The idea that a warming atmosphere is increasingly “demanding” water anthropomorphizes a complex physical process

Careful, hot air holds more moisture. I know a meteorologist knows, but not everybody else does.
Applying the word thirsty is anthropomorphism but it works well enough for most Earthlings.

KevinM
Reply to  KevinM
June 6, 2025 11:18 am

“RELATIVE HUMIDITY:
Relative humidity (RH) (expressed as a percent) also measures water vapor, but RELATIVE to the temperature of the air. In other words, it is a measure of the actual amount of water vapor in the air compared to the total amount of vapor that can exist in the air at its current temperature. Warm air can possess more water vapor (moisture) than cold air, so with the same amount of absolute/specific humidity, air will have a HIGHER relative humidity if the air is cooler, and a LOWER relative humidity if the air is warmer. What we “feel” outside is the actual amount of moisture (absolute humidity) in the air.”

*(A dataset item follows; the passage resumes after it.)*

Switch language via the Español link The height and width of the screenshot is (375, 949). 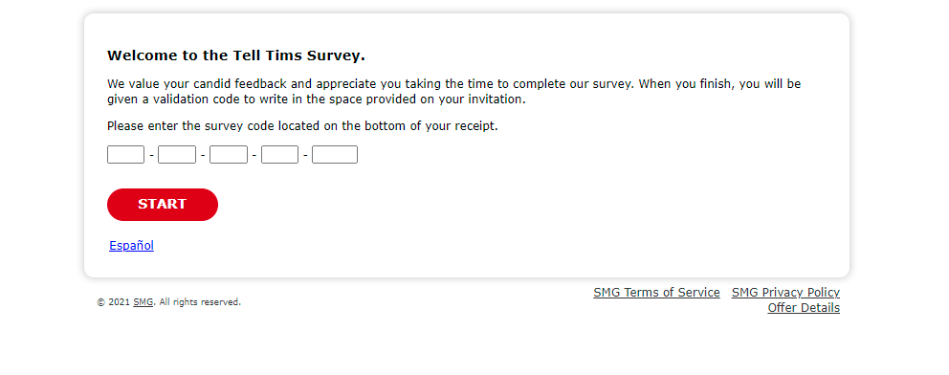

(as Weather and other STEM professionals know)

of course the argument that the air is “thirstier” presumes the air is warmer.

Michael Flynn
Reply to  KevinM
June 6, 2025 5:50 pm

Careful, hot air holds more moisture. I know a meteorologist knows, but not everybody else does.

Unfortunately, the hottest places in the world are that way because of a lack of moisture. As are the coldest.

Whether every meteorologist knows that or not, it’s a fact.

Maybe you meant to say that it is possible that hot air holds more moisture [than cold air], but it depends on a number of factors.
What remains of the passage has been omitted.